ECAs and officially supported export finance are often considered key to promoting the competitiveness of domestic companies in foreign markets. ECAs, as government-backed finance institutions, typically support larger and riskier projects that would not have been insured otherwise (such as fossil fuels) and can crowd in significant public and private finance, often improving the lending conditions of banks that finance export transactions. Historically, ECAs’ portfolios mostly reflected the composition of the national export industry (e.g., Export Finance for Future [E3F], 2022), but also strategic foreign policy interests of their countries, including economic, geopolitical, or military interests. In times of climate crisis and increasing geopolitical tensions, it is particularly important that ECAs as public finance institutions (PFIs) are aligned with their governments’ international commitments, such as those made under the Paris Agreement.
In this light, this best practice guide aims at helping ECAs and their respective governments to formulate and implement policies for aligning export finance with the Paris Climate Agreement.

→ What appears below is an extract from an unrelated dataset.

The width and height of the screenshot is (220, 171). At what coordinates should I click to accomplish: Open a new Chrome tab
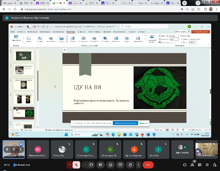coord(184,3)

It summarises best practices from extensive research and stakeholder engagement on ECAs’ Paris alignment in twelve countries conducted by Perspectives Climate Research since 2020. More specifically, this best practice guide pursues three main objectives:
Provide a practical toolkit to governments to formulate roadmaps and policies that seek to align national export finance systems with the Paris Agreement;
Provide a practical toolkit to ECAs in designing and sharpening their in-house climate policies considering international best practices;
Contextualize ECA climate action in the broader context of economic transformations required by climate objectives.
The guide is structured as follows: Section 2 discusses the critical role played by ECAs in supporting energy infrastructure investments and the importance of shifting this support from fossil fuels to clean energy. Section 3 provides a deep dive into best practices by ECAs across five Paris alignment dimensions, based on research by the authors since 2021 (Perspectives Climate Research, 2024). Section 4 concludes this guide and summarises best practice examples for Paris alignment. The Annex details and visualises Perspectives’ previous work on the ‘Paris alignment’ of ECAs (see Figure 3). For further details regarding the ECA Paris alignment methodology, please refer to Shishlov et al. (2021).